Given passage –
== Segment start ==

When approached by the Denník N daily Hirner denied feeling any guilt for Tautz’s death.
“I was young, serving, swearing something to someone and didn’t have any choice,” Hirner told the daily.
ÚPN filed an official request with the General Prosecutor’s Office (GP) for charges to be brought in 42 cases of killings on Czechoslovak borders during the totalitarian regime, including Hartmut’s case in 2008. The GP denied them all saying that the patrols just obeyed orders; those crimes are not classified as crimes against humanity which means that now all of the cases are statute-barred.
“How is it possible that a communist totalitarian regime takes someone’s life, the state compensates his family and at the same time the judicial system stops criminal prosecution,” Ľubomír Morbacher of the Living Memory civic organisation told the Pravda daily, “thus it legitimates confidential regulations about using electric fences, freely attacking dogs; and refuses to punish the culprits.”
One of the reasons for this is that judges and prosecutors under the previous regime continued to be judges in democratic Slovakia. They have not been punished for their crimes and now they are protecting themselves, according to Neela Winkelmannová, director of the Platform of European Memory and Conscience, an NGO based in Czech Republic.

== Segment end ==

Activity 1 – Update the stretch of the passage on border killings from "One of the reasons" through "in Czech Republic.", replacing "prosecutors" with "state attorneys".
Activity 2 – In the passage on border killings, in how many cases of killings on Czechoslovak borders did ÚPN request that charges be brought?
Activity 3 – Proceed with the passage on border killings from where it stops.

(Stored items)
== Segment start ==

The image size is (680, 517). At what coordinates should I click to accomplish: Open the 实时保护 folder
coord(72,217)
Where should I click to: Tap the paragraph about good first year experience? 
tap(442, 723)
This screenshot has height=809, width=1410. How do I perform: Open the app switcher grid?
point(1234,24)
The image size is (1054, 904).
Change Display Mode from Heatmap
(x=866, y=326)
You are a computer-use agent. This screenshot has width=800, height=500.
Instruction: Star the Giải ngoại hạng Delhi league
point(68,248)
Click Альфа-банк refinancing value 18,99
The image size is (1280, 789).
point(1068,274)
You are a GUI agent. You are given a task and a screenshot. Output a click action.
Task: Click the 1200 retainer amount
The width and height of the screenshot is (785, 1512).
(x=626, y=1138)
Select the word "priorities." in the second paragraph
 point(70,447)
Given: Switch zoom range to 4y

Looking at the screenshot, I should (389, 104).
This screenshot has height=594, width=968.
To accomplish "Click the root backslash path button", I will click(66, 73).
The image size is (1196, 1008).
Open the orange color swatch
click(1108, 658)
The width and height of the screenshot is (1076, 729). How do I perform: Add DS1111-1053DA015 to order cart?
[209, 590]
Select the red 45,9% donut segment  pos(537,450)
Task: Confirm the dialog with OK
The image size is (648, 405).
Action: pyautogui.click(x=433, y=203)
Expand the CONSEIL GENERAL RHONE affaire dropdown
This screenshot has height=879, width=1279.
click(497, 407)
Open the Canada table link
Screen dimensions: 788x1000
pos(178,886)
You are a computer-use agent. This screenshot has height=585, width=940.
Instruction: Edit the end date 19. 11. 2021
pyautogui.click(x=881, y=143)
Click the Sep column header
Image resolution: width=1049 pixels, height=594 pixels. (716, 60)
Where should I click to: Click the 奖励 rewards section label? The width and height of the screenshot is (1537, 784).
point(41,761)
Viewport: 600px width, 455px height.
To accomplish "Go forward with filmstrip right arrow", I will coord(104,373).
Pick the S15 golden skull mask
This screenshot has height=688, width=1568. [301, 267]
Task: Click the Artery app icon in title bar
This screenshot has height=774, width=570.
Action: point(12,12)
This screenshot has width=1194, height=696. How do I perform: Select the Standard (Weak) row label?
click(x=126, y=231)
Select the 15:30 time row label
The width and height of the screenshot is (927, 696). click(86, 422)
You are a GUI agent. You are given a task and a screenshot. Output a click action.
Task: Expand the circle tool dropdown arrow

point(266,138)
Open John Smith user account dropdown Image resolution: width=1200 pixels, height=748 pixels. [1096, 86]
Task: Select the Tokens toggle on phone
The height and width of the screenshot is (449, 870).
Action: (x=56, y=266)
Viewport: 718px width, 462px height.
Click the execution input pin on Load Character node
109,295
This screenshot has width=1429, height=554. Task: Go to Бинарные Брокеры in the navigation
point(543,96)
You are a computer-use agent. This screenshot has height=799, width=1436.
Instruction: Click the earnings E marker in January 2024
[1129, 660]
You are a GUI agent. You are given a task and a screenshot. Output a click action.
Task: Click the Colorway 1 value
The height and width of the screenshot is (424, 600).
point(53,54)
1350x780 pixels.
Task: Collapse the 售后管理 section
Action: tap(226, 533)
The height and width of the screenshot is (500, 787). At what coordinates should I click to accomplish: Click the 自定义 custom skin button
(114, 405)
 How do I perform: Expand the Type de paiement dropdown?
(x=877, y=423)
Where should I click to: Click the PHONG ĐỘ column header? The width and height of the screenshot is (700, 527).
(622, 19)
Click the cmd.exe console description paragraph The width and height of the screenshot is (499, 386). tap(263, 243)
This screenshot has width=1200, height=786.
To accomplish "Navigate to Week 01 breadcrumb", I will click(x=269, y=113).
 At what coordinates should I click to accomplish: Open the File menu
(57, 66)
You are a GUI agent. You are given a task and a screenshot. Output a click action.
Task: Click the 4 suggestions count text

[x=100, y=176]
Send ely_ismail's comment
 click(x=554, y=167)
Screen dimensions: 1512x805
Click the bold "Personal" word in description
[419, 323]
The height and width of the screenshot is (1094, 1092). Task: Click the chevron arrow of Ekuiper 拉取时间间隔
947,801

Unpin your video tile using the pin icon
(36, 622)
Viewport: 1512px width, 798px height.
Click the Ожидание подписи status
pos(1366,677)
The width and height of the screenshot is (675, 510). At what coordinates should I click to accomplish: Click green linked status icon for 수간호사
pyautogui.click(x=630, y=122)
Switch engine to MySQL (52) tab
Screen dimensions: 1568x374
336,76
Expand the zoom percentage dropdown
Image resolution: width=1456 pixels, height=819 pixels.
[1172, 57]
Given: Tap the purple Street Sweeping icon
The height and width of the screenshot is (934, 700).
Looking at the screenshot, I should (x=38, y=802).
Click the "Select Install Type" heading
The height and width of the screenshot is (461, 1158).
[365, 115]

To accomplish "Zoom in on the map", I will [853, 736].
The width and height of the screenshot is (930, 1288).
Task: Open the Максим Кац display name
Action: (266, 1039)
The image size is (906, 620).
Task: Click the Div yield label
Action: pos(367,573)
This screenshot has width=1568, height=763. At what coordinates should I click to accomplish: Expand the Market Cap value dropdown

== Segment end ==

Response area 1 –
One of the reasons for this is that judges and state attorneys under the previous regime continued to be judges in democratic Slovakia. They have not been punished for their crimes and now they are protecting themselves, according to Neela Winkelmannová, director of the Platform of European Memory and Conscience, an NGO based in Czech Republic.

Response area 2 – 42 cases

Response area 3 –
“We see that those people and former criminals created some sort of brotherhood,” Winkelmannová said during a discussion of public broadcaster Slovak Radio.
The ÚPN is also struggling with the case of the Czech Finance Minister (of Slovak origin) Andrej Babiš who sued the institute for having him registered and archived as a secret service (ŠtB) collaborator.
The ÚPN lost the dispute with Babiš in June 2015, after the Bratislava Regional Court confirmed the ruling of the district court.
The court allowed the testimonies of former ŠtB members Július Šuman, František Hakáč a Andrej Kuľha who said that Babiš did not cooperate with the secret service despite there being documents claiming that he had. The court also stated that many of the documents were destroyed and there is the presumption of innocence, thus the burden of proof is on the ÚPN.
The institute responded by saying that it is the ÚPN’s duty to create lists of ŠtB members and Babiš sued the ÚPN, not vice versa. There is proof that Babiš cooperated with the secret service several times providing information about people and joining in some of its activities. There were also contradictions among the ŠtB members’ testimonies, according to ÚPN.
Later, the Supreme Court in February 2017 also decided in favour of Babiš, therefore turning down the extraordinary appeal of the ÚPN.
The ÚPN considers the Supreme Court ruling illegitimate and points to several non-standard events and circumstances that occurred at the Supreme Court before the appeal was dismissed.
For example, on its own initiative, the Supreme Court asked the Interior Ministry to exempt former ŠtB agents who testified in Babiš’s favour at the district court from the pledge of confidentiality.
“With such a move, the Supreme Court wanted to additionally rectify the illegal testimonies of these witnesses,” Krajňák told the press.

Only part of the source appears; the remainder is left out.